Redução das emissões de carbono
A Souza Cruz, aliás, é outra grande companhia que desenvolve importantes ações dentro do contexto da logística verde, conforme explica Rafael Szarf, head de logística e inovação do grupo.
“No eixo da sustentabilidade utilizamos diversos modais que reduzem a emissão de carbono na distribuição urbana. Hoje nós temos, por exemplo, uma base de pelo menos 2,5 mil pontos de venda, contando com entregas por bicicletas e outros modais que não emitem gases poluentes. No terreno dos suprimentos agrícolas, incentivamos nossa base de agricultores a aderir a programas de logística reversa, dando destino correto, por exemplo, para as embalagens de suprimentos agrícolas por meio de um modelo de “frete oportunidade”. Fomentamos também programas de agricultura familiar, para aumentar a receita dos produtores de tabaco, fidelizando-os em nossa base”, explica Szarf.
Outra grande preocupação que merece ser reforçada, quando pensamos em logística verde, consiste na redução da emissão de gás carbônico nas estradas, uma vez que os caminhões compõem o segundo modal de transporte que mais emite o gás na atmosfera, ficando atrás apenas dos carros leves, segundo relatório elaborado por mais de 40 organizações internacionais que atuam em prol do fortalecimento dos transportes sustentáveis.
Dentro de um quadro de ações positivas para reverter este cenário, merece destaque o Programa de Logística Verde Brasil (PLVB), que tem como objetivo difundir boas práticas para o transporte de cargas e aplicar conhecimentos visando a redução da emissão de poluentes na atmosfera. É o que explica Osni Roman, presidente da Coopercarga.
“Desde o início do ano a Coopercarga faz parte do PLVB. A iniciativa reúne 28 empresas de diversos segmentos, com apoio de acadêmicos da Universidade Federal do Rio de Janeiro (UFRJ) e do Centro Federal de Educação Tecnológica Celso Suckow da Fonseca (CEFET/RJ). Estamos percebendo que cada vez mais o mercado está exigindo alternativas e soluções em logística verde.

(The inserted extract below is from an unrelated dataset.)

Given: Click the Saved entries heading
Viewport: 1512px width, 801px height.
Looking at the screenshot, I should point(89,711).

Neste sentido, desenvolvemos uma série de projetos, que estamos colocando em prática com parceiros, incluindo o uso de caminhões bi combustíveis, híbridos (diesel e elétrico), projetos de neutralização de CO2 através de reflorestamento, energia fotovoltaica (solar), dentre outras ações”, aponta Roman.

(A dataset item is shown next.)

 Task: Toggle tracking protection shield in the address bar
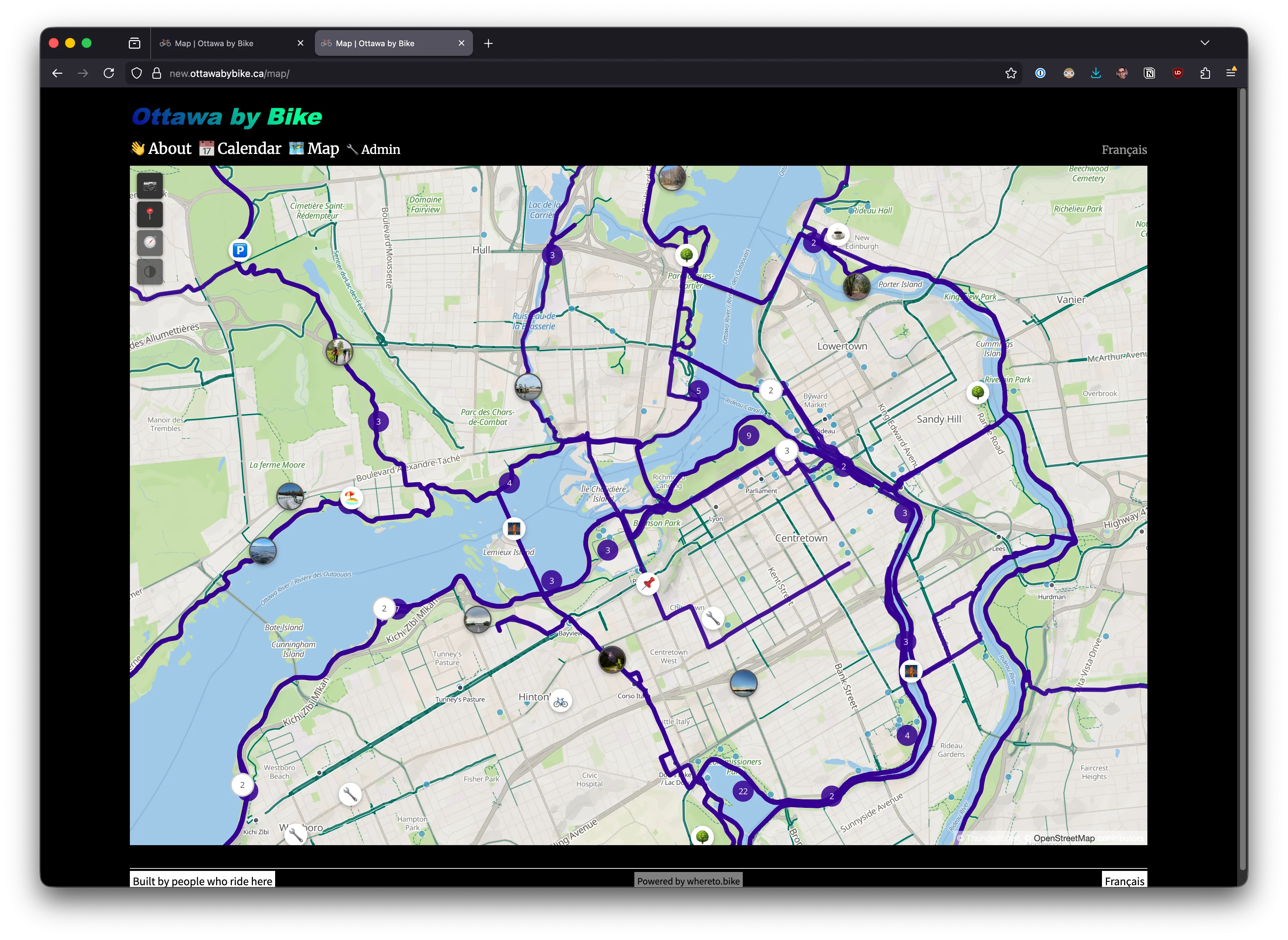[x=136, y=73]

Com ampla participação em eventos de sustentabilidade, programas de treinamento e manuais de aplicação de práticas sustentáveis, o PLVB conta com o apoio dos Sindicato das Empresas de Transporte de Carga de São Paulo e Região (SETECESP), Sindicato das Empresas de Transporte de Carga do Rio de Janeiro (SINDICARGA) e da Federação do Transporte de Carga do Estado do Rio de Janeiro (FETRANSCARGA).
DescarteLegal
A DescarteLegal conta com uma base de dados gratuito que lista empresas licenciadas para o descarte seguro de resíduos e logística reversa. Fundada em 2014, no Rio Grande do Sul, a startup conta com clientes como MRV, BRF, Fiat e Infraero.
VG Resíduos
A VG Resíduos é uma startup mineira que oferece um software online para a gestão, compra e venda de resíduos descartáveis, incluindo funcionalidades para a gestão de licenças e criando uma rede de facilitação para a logística reversa. Foi listada como uma das Top 100 Open Startups de 2018.
LimeLoop
A LimeLoop desenvolveu uma embalagem de vinil com durabilidade de 10 anos para ser reutilizada em diversas entregas. A startup americana fornece um aplicativo para o acompanhamento das entregas e com dados sobre preservação ambiental. Conta com clientes como Toad & Co, Upchoose e Maika.
Revoolt
A Revoolt é uma startup espanhola que utiliza veículos sem emissão de CO2 para entregas na última milha de mercearias, comércios e pequenos estabelecimentos. A startup foi premiada na Espanha como uma das melhores iniciativas em mobilidade sustentável do país.